→ YOUR GOAL: A word-for-word repeat of the records below is what this calls for.

START GIVEN RECORDS

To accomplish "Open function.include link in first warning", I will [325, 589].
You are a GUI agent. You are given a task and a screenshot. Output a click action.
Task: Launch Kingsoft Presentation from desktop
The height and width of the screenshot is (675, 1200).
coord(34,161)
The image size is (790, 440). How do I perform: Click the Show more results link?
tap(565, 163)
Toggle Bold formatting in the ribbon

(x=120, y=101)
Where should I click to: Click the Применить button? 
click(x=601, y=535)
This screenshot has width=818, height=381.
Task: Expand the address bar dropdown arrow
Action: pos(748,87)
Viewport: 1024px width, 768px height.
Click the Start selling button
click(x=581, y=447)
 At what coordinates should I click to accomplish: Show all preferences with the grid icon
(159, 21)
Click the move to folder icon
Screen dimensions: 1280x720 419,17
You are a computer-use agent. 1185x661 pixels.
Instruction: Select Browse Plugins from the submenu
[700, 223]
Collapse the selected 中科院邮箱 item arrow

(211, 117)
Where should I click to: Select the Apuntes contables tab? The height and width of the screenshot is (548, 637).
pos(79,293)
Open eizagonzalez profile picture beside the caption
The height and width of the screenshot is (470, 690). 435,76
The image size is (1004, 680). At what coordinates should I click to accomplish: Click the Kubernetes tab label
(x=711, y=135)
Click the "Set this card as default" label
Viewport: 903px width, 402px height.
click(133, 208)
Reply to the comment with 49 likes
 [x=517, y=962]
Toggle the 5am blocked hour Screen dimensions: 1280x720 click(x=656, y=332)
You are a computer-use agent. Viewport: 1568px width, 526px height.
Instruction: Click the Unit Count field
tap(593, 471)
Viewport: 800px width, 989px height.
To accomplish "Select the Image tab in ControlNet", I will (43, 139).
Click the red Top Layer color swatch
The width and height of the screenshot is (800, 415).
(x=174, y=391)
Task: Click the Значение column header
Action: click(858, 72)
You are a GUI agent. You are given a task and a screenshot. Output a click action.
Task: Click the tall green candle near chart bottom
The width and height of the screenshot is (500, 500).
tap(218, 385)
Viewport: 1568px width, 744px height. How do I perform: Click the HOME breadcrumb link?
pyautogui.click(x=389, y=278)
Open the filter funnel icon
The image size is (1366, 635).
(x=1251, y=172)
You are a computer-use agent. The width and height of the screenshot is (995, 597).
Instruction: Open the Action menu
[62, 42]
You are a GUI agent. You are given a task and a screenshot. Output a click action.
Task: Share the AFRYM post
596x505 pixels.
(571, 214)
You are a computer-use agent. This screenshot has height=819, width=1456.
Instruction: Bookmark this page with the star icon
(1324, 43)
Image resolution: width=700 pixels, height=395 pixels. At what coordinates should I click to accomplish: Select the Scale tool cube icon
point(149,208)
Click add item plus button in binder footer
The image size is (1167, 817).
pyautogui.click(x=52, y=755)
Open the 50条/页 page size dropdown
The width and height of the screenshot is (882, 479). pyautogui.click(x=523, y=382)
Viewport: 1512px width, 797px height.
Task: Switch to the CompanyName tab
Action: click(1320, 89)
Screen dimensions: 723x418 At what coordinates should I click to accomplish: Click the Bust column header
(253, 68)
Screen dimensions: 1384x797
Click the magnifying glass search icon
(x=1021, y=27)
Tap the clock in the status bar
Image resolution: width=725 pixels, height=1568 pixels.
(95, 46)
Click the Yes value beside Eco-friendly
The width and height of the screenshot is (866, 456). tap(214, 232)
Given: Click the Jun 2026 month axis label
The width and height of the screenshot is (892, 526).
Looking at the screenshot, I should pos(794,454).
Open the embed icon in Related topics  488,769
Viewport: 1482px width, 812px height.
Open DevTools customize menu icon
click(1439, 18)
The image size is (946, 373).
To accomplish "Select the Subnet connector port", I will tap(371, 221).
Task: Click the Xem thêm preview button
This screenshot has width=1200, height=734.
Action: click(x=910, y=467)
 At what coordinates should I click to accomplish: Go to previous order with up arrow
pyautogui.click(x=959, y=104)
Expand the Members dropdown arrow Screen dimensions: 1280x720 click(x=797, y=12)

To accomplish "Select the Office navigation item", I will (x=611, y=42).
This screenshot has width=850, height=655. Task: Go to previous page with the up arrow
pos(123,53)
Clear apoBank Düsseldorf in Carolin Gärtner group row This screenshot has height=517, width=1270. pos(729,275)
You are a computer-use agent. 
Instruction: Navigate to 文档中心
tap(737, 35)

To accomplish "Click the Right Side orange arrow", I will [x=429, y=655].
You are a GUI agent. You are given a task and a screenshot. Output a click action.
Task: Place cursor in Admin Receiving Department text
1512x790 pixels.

END GIVEN RECORDS

→ TASK RESULT:
To accomplish "Open function.include link in first warning", I will [325, 589].
You are a GUI agent. You are given a task and a screenshot. Output a click action.
Task: Launch Kingsoft Presentation from desktop
The height and width of the screenshot is (675, 1200).
coord(34,161)
The image size is (790, 440). How do I perform: Click the Show more results link?
tap(565, 163)
Toggle Bold formatting in the ribbon

(x=120, y=101)
Where should I click to: Click the Применить button? 
click(x=601, y=535)
This screenshot has width=818, height=381.
Task: Expand the address bar dropdown arrow
Action: pos(748,87)
Viewport: 1024px width, 768px height.
Click the Start selling button
click(x=581, y=447)
 At what coordinates should I click to accomplish: Show all preferences with the grid icon
(159, 21)
Click the move to folder icon
Screen dimensions: 1280x720 419,17
You are a computer-use agent. 1185x661 pixels.
Instruction: Select Browse Plugins from the submenu
[700, 223]
Collapse the selected 中科院邮箱 item arrow

(211, 117)
Where should I click to: Select the Apuntes contables tab? The height and width of the screenshot is (548, 637).
pos(79,293)
Open eizagonzalez profile picture beside the caption
The height and width of the screenshot is (470, 690). 435,76
The image size is (1004, 680). At what coordinates should I click to accomplish: Click the Kubernetes tab label
(x=711, y=135)
Click the "Set this card as default" label
Viewport: 903px width, 402px height.
click(133, 208)
Reply to the comment with 49 likes
 [x=517, y=962]
Toggle the 5am blocked hour Screen dimensions: 1280x720 click(x=656, y=332)
You are a computer-use agent. Viewport: 1568px width, 526px height.
Instruction: Click the Unit Count field
tap(593, 471)
Viewport: 800px width, 989px height.
To accomplish "Select the Image tab in ControlNet", I will (43, 139).
Click the red Top Layer color swatch
The width and height of the screenshot is (800, 415).
(x=174, y=391)
Task: Click the Значение column header
Action: click(858, 72)
You are a GUI agent. You are given a task and a screenshot. Output a click action.
Task: Click the tall green candle near chart bottom
The width and height of the screenshot is (500, 500).
tap(218, 385)
Viewport: 1568px width, 744px height. How do I perform: Click the HOME breadcrumb link?
pyautogui.click(x=389, y=278)
Open the filter funnel icon
The image size is (1366, 635).
(x=1251, y=172)
You are a computer-use agent. The width and height of the screenshot is (995, 597).
Instruction: Open the Action menu
[62, 42]
You are a GUI agent. You are given a task and a screenshot. Output a click action.
Task: Share the AFRYM post
596x505 pixels.
(571, 214)
You are a computer-use agent. This screenshot has height=819, width=1456.
Instruction: Bookmark this page with the star icon
(1324, 43)
Image resolution: width=700 pixels, height=395 pixels. At what coordinates should I click to accomplish: Select the Scale tool cube icon
point(149,208)
Click add item plus button in binder footer
The image size is (1167, 817).
pyautogui.click(x=52, y=755)
Open the 50条/页 page size dropdown
The width and height of the screenshot is (882, 479). pyautogui.click(x=523, y=382)
Viewport: 1512px width, 797px height.
Task: Switch to the CompanyName tab
Action: click(1320, 89)
Screen dimensions: 723x418 At what coordinates should I click to accomplish: Click the Bust column header
(253, 68)
Screen dimensions: 1384x797
Click the magnifying glass search icon
(x=1021, y=27)
Tap the clock in the status bar
Image resolution: width=725 pixels, height=1568 pixels.
(95, 46)
Click the Yes value beside Eco-friendly
The width and height of the screenshot is (866, 456). tap(214, 232)
Given: Click the Jun 2026 month axis label
The width and height of the screenshot is (892, 526).
Looking at the screenshot, I should pos(794,454).
Open the embed icon in Related topics  488,769
Viewport: 1482px width, 812px height.
Open DevTools customize menu icon
click(1439, 18)
The image size is (946, 373).
To accomplish "Select the Subnet connector port", I will tap(371, 221).
Task: Click the Xem thêm preview button
This screenshot has width=1200, height=734.
Action: click(x=910, y=467)
 At what coordinates should I click to accomplish: Go to previous order with up arrow
pyautogui.click(x=959, y=104)
Expand the Members dropdown arrow Screen dimensions: 1280x720 click(x=797, y=12)

To accomplish "Select the Office navigation item", I will (x=611, y=42).
This screenshot has width=850, height=655. Task: Go to previous page with the up arrow
pos(123,53)
Clear apoBank Düsseldorf in Carolin Gärtner group row This screenshot has height=517, width=1270. pos(729,275)
You are a computer-use agent. 
Instruction: Navigate to 文档中心
tap(737, 35)

To accomplish "Click the Right Side orange arrow", I will [x=429, y=655].
You are a GUI agent. You are given a task and a screenshot. Output a click action.
Task: Place cursor in Admin Receiving Department text
1512x790 pixels.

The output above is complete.